Price and value: why $168 makes sense for a private day
At $168 per person, this isn’t a budget group deal. It’s closer to a “buy your time and comfort” package. Here’s what you’re paying for:
- Private vehicle transport between the Summer Palace and the Drum Towers area
- An English-speaking professional guide throughout the key stops
- Hutong rickshaw ride
- Entrance fee coverage for the listed components (with possible additional Summer Palace charges)
- Lunch or dinner based on your start time
- Hotel pickup and drop-off for hotels within the 4th ring road
If you tried to piece this together yourself—guide + transport + rickshaw + timed entry support—you’d likely spend more than the tour cost while still dealing with schedule friction.
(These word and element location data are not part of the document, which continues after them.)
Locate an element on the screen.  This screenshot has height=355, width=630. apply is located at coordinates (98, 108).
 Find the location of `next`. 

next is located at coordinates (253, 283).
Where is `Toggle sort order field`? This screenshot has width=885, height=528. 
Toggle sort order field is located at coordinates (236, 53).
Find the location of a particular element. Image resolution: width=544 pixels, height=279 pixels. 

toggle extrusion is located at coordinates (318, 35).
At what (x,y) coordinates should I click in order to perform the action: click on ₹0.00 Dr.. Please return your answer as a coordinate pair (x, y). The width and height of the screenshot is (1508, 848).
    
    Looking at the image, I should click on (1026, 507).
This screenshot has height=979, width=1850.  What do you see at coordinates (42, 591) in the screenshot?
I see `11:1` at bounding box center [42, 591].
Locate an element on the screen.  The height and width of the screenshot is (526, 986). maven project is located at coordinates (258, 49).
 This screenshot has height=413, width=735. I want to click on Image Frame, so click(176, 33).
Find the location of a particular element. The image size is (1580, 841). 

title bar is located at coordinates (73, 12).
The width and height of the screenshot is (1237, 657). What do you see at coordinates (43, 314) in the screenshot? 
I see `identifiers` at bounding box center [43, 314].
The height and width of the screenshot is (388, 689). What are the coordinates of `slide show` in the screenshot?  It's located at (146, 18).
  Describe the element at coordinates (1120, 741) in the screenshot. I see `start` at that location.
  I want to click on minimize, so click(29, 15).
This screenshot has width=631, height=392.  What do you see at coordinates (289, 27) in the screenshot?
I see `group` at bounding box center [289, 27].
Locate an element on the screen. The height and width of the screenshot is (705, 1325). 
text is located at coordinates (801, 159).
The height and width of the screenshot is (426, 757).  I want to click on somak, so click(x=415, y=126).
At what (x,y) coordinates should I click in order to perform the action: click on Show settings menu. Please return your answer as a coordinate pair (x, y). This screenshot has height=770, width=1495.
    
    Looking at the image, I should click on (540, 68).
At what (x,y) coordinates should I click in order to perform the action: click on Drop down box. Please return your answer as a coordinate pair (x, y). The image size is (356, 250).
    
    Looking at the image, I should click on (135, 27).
The private format also reduces the stress that comes with managing a full day across multiple landmarks.
Who this private day suits best
I’d especially recommend this tour if:
- You want Summer Palace highlights without getting lost in the layout
- You like history stories that connect to specific spaces (especially the Cixi connection)
- You want sound and performance, not only walking through halls
- You want a Hutong rickshaw experience paired with street-level context
- You’re short on time and want the day to feel planned, not chaotic
If you hate walking, you might find the palace sections demanding. This is still a palace visit with multiple halls and corridors, even with a comfortable pace.
If you only want one type of experience—either palace sightseeing or street culture—you might consider a shorter or more specialized option. But if you want Beijing to feel like two sides of one story, this blends them well.
Should you book this tour?
Book it if you want a well-structured Beijing day that connects imperial power at the Summer Palace with Drum Tower performance and then gives you Hutong life by rickshaw. The biggest reason to choose it is the way the guide ties buildings to meaning, and how the day stays easy paced instead of feeling like a checklist.
Skip it or adjust expectations if you’re very sensitive to walking or if you’re only interested in one area of Beijing. Also, keep in mind the note about possible additional entrance fees inside the Summer Palace, and plan to pay attention when you arrive so there are no surprises.
FAQ
How long is the tour?
It runs about 5 to 8 hours.
Is hotel pickup and drop-off included?
Yes. Pickup and drop-off are included by private vehicle for hotels within the 4th ring road.
Does the price include entrance fees and the rickshaw?
Yes. The tour includes entrance fees for the stops and a Hutong rickshaw ride.
Is lunch or dinner included?
Yes. You’ll get lunch or dinner, depending on your start time.
Is a vegetarian meal option available?
Yes. A vegetarian option is available if you request it at booking.
What should I pack for weather?
The tour operates in all weather conditions, so dress appropriately for the day—bring rain gear or sun protection as needed.